WHAT THIS TASK INVOLVES:
Look for the word "will" in the data below, and copy every line that holds it.

DATA TO USE below:

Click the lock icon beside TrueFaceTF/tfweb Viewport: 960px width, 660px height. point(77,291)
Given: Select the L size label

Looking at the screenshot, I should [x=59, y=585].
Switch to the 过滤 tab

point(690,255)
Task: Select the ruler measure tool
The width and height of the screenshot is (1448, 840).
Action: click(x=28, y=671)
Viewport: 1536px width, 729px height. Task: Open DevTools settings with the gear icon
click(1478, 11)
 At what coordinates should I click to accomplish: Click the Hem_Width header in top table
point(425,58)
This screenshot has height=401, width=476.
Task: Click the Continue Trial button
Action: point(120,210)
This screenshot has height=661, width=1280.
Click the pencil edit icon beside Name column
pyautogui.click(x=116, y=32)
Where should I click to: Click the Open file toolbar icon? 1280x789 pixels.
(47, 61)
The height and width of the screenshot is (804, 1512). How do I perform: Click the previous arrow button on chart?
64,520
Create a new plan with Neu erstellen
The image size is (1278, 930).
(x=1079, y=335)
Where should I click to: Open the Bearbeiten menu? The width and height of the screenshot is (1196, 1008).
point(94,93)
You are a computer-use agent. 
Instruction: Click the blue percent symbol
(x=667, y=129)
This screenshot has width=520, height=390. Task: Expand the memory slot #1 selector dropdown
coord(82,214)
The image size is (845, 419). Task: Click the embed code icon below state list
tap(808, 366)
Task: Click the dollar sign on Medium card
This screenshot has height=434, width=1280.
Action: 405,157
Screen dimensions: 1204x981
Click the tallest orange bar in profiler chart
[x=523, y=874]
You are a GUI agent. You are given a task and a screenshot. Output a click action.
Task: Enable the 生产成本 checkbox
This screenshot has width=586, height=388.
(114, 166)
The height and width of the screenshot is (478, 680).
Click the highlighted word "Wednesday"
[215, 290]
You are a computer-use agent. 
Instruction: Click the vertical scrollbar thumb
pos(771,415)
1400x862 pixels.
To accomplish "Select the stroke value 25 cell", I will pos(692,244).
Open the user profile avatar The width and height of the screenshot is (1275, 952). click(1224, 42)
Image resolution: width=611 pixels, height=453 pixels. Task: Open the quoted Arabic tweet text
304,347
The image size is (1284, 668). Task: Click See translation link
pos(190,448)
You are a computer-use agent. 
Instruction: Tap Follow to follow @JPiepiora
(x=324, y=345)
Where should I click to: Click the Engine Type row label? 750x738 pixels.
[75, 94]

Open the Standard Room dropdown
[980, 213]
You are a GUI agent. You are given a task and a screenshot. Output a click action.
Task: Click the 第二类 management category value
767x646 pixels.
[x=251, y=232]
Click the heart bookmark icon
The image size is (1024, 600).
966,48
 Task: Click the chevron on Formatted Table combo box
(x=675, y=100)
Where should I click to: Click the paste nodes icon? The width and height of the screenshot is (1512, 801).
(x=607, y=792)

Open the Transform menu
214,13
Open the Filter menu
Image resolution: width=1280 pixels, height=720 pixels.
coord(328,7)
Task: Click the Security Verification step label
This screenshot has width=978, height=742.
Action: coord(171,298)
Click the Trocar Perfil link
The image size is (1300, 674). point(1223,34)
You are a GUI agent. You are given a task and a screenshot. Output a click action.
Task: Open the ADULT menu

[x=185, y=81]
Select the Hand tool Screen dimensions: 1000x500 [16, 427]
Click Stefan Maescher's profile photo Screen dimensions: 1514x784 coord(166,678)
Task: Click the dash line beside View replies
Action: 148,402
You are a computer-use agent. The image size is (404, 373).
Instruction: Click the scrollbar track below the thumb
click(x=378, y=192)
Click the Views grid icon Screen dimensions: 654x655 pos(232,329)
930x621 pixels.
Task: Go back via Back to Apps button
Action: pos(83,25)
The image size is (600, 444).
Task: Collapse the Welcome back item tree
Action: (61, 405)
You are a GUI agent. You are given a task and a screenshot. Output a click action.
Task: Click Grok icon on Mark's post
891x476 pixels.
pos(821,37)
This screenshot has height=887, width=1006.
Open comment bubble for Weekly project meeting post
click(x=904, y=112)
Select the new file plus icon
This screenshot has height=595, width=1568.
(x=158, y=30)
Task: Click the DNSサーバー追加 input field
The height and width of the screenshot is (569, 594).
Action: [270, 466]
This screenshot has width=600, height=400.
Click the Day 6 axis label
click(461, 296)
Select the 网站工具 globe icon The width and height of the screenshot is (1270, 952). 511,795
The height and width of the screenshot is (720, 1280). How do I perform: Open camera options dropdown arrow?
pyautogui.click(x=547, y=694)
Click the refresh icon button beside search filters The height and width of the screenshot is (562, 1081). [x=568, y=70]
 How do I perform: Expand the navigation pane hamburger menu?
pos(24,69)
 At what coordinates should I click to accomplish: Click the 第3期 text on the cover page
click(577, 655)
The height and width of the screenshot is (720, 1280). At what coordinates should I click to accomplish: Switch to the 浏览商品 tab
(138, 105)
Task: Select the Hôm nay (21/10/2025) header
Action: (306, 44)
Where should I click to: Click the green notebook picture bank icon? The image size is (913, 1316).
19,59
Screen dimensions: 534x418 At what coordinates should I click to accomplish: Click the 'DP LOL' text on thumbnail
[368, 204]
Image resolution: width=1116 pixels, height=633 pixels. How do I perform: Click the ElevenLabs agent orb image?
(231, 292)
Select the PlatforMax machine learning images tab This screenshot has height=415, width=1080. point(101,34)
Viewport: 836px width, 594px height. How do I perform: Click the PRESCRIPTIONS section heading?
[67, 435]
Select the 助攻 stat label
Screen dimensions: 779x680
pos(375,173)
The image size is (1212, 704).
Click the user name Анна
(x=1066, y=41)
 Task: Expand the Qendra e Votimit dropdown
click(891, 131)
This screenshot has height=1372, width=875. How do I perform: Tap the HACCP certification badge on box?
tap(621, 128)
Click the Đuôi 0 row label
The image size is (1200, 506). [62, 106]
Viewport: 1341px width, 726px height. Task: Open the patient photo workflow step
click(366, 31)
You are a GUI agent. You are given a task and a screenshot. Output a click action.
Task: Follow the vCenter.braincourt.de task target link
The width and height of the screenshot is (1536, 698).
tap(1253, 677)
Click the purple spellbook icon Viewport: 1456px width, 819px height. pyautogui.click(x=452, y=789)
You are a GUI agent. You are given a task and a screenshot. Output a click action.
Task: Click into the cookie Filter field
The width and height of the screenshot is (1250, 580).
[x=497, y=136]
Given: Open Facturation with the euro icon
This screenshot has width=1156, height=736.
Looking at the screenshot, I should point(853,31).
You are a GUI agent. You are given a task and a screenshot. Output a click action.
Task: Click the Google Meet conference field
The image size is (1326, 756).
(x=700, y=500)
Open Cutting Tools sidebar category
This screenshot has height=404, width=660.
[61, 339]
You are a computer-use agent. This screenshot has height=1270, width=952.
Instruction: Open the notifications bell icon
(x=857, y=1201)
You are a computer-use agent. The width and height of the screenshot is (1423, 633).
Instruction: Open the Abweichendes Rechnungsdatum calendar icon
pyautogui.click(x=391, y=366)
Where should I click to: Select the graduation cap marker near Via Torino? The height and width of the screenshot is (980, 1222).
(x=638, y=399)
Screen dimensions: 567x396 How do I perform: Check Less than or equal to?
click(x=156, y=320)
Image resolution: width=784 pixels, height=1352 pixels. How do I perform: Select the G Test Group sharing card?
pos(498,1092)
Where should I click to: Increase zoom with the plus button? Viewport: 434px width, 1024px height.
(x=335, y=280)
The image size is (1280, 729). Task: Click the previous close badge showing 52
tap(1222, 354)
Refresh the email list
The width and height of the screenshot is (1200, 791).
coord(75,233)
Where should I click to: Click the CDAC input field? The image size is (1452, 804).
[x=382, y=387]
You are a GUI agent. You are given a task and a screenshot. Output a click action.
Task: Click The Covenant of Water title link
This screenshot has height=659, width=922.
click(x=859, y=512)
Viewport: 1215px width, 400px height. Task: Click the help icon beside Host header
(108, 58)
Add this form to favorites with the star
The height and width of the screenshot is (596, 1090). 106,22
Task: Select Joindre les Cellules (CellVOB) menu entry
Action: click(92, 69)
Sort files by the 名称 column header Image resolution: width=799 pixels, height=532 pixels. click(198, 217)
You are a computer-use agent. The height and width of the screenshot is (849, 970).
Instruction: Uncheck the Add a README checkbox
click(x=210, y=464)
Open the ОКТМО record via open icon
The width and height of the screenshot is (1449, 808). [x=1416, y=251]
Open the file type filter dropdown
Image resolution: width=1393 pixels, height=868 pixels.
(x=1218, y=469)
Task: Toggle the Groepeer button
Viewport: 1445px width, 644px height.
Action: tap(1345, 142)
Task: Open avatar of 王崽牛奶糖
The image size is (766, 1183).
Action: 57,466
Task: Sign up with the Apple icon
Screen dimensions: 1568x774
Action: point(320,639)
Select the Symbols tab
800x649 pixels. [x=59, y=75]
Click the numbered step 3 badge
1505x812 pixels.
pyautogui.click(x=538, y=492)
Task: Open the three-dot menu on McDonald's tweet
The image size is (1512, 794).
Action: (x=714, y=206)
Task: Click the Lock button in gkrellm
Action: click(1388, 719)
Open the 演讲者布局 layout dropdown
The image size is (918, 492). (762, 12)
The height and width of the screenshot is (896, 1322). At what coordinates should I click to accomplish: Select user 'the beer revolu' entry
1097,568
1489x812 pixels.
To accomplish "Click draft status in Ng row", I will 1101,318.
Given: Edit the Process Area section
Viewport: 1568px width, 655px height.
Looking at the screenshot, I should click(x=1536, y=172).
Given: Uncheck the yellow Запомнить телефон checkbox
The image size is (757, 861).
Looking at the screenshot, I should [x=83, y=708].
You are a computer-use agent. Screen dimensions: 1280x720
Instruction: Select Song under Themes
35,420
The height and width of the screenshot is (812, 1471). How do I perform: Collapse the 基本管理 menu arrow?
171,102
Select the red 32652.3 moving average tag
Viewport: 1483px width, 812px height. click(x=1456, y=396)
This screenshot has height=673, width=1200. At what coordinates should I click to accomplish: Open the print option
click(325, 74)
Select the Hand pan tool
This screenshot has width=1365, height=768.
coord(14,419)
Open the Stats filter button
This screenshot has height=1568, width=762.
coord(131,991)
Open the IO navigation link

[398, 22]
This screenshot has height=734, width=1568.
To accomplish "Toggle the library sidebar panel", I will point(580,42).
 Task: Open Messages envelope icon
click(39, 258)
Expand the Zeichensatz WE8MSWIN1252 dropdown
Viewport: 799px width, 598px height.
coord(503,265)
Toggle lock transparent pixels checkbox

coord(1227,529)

End of DATA TO USE.

SOLUTION TO THIS PROBLEM:
To accomplish "Select the stroke value 25 cell", I will pos(692,244).
To accomplish "Click draft status in Ng row", I will 1101,318.
To accomplish "Toggle the library sidebar panel", I will point(580,42).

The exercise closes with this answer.